But at the same time, I’m sitting here, and I’m thinking about what my father has said about some of my brother’s musician friends: “You keep going up and up and up, but at some point, everybody stops.  Everybody hits a peak, and they don’t go any higher than that.”

 

And I can’t help wondering, what if I’ve hit my peak? All my life, I’ve succeeded at whatever I set my mind to, but what if this is it? What if I don’t get the Fulbright or get into graduate school? What if I can’t get a job? What if I don’t ever get published and can’t succeed at writing?

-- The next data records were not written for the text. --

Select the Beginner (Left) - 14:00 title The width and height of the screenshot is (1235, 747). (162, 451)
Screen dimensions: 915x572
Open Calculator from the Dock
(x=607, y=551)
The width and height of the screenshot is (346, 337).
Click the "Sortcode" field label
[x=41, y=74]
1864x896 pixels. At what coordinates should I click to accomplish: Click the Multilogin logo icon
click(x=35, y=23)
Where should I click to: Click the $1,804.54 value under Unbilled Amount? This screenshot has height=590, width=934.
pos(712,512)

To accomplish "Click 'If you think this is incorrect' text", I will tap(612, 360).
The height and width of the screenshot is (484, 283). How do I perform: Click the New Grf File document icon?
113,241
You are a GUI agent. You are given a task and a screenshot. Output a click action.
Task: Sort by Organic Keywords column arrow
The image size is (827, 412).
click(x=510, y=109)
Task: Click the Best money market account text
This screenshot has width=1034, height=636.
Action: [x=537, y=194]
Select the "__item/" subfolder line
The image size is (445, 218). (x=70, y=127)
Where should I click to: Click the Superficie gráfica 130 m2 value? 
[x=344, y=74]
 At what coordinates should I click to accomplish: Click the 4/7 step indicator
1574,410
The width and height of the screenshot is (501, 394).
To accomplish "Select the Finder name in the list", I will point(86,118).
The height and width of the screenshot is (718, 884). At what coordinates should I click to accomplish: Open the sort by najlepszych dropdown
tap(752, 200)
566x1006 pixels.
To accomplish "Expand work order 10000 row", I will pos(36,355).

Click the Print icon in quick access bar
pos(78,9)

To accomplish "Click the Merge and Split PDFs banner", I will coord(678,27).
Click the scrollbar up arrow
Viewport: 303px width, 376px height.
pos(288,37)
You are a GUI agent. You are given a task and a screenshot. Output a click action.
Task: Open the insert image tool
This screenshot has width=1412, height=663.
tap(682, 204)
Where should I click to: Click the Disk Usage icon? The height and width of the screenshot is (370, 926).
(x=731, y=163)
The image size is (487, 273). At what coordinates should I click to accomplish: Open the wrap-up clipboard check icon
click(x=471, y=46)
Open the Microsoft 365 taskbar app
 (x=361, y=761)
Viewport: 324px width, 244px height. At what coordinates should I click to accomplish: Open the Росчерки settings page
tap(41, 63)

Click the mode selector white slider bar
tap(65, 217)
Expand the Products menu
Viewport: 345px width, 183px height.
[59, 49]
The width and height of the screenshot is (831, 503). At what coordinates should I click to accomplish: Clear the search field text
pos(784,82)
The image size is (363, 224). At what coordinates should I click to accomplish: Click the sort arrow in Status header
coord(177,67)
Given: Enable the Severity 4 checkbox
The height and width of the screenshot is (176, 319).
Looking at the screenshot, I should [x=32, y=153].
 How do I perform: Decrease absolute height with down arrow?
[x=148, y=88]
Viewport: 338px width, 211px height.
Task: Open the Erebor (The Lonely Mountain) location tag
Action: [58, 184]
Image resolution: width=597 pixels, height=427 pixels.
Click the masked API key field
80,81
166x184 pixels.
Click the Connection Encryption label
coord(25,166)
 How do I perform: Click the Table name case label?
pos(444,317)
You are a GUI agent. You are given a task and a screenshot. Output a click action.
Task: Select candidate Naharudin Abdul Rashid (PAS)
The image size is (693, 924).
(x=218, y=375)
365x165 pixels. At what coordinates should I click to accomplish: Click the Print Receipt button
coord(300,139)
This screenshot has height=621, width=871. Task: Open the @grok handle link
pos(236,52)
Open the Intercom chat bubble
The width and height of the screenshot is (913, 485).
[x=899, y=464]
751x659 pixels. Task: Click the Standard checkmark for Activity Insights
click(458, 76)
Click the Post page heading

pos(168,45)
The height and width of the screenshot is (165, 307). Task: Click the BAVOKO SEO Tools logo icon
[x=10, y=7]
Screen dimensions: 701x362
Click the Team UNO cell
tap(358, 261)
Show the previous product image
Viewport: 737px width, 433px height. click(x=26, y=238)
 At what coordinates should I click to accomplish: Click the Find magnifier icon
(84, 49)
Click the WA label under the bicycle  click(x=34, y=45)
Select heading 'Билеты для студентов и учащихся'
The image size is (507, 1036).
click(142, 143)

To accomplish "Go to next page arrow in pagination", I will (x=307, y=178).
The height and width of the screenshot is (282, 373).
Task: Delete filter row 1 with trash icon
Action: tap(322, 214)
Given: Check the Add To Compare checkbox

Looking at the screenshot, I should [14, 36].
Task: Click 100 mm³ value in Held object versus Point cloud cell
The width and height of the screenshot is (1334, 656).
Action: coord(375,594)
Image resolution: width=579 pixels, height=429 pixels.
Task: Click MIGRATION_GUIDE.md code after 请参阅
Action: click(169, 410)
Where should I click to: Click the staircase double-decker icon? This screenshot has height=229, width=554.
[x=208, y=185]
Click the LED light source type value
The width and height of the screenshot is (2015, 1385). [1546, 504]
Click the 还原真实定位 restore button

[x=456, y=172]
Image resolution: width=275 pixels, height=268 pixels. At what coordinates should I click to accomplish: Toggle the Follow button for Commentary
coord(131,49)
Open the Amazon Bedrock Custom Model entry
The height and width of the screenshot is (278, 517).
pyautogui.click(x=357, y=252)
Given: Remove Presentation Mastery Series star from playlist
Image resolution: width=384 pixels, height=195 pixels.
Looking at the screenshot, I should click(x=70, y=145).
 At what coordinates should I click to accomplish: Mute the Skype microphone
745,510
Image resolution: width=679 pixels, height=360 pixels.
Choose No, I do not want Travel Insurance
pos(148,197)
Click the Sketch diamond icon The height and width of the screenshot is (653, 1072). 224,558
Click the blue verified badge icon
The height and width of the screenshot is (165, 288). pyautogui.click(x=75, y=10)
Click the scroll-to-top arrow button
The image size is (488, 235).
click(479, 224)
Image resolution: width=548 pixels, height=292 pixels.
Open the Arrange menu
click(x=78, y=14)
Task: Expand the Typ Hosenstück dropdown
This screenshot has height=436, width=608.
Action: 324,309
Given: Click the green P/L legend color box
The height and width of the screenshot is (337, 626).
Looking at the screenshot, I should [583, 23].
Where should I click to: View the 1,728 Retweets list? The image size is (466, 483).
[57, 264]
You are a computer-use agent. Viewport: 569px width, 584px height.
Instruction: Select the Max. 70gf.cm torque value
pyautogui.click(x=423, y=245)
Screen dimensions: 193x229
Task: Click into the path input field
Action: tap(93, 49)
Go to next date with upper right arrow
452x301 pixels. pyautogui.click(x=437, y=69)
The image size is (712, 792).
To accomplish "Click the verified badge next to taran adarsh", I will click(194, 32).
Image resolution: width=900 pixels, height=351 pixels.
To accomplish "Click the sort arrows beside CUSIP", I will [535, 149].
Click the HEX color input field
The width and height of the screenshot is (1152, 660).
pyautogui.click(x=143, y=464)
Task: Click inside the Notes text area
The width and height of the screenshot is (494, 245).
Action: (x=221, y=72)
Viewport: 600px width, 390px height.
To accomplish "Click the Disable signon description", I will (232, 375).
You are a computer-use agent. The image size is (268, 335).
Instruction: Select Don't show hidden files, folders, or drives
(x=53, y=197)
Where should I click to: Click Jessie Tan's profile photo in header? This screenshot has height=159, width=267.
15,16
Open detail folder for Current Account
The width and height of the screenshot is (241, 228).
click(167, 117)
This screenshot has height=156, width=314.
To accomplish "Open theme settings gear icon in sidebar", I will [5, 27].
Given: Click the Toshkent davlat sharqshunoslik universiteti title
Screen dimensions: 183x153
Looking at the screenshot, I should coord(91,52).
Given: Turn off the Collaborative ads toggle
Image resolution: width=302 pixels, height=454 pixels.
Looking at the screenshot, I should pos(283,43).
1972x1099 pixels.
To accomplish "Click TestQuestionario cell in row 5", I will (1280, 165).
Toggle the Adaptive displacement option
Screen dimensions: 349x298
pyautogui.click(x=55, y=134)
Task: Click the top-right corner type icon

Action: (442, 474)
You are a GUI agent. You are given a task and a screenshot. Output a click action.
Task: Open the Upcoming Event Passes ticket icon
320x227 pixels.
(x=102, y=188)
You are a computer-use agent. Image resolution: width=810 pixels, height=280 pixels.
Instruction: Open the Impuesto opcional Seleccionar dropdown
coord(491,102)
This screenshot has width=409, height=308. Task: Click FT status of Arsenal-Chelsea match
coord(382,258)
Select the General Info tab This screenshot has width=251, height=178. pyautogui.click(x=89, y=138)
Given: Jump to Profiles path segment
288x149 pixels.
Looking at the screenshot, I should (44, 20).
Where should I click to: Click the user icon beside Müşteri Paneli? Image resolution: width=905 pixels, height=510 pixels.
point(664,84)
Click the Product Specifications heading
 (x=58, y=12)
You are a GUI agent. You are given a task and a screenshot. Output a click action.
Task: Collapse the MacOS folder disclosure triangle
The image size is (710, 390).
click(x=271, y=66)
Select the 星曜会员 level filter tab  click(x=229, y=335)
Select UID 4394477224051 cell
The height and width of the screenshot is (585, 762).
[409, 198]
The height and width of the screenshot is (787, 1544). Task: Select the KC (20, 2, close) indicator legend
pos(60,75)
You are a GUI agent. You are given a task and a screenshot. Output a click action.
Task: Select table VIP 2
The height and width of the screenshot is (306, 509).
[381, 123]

What then?

 

The truth is, in a little less than four months, I’m going to graduate and leave Kenyon, and I have no idea what I’m doing after that.  I don’t even know what I want to do after that.

 

And that is terrifying.

 

And I’m not sure I know how to handle it.

 

All I can do is write about it, because right now, writing is just about the only thing I’m positive I can do.

 

Maybe I feel like this because it’s 12:30 in the morning and I just read a friend’s story about a girl who feels like a failure after graduation.  Maybe I’m feeling like this because in less than two weeks, I’m going to hear whether I’ve moved onto the next level in the Fulbright application.  Maybe it’s because I’ve never not had a plan.  Probably, it’s a little of everything.

 

This is one of those things that I’m not totally sure I want to put out there on the internet, but I also think it’s something that needs to be said.  Sometimes, we don’t know what we’re doing.  Sometimes, the world just seems really big, and we’re really small, and somehow, we have to move through it without getting lost, and sometimes, we have no idea how to do that.  Sometimes, optimistic gusto is just stupid, and we need to admit that we’re afraid.

 

And at the end of the day, even though I don’t know where I’m going, I still have to move forward.  Eventually, I know I’ll end up where I’m supposed to be.  Or at least I’ll end up somewhere.

 

And until then, I’m going to put one foot in front of the other, do my homework, have fun with my friends, enjoy my last semester at Kenyon.  I’m going to go to Midnight Breakfast and try a smoothy from the KAC.  I’m going to finish revising my thesis.  I’m going to read Lord of the Rings and watch the original Star Wars trilogy for the first time.  I’m going to write stories and submit them.  I’m going to go on Facebook, and I’m going to blog.  I’m going to play Pokemon on the big screen in the science quad.

 

I’m going to take things one day at a time, and I’m going to see what happens.  Something will, and who knows? Maybe 2014 will be the year.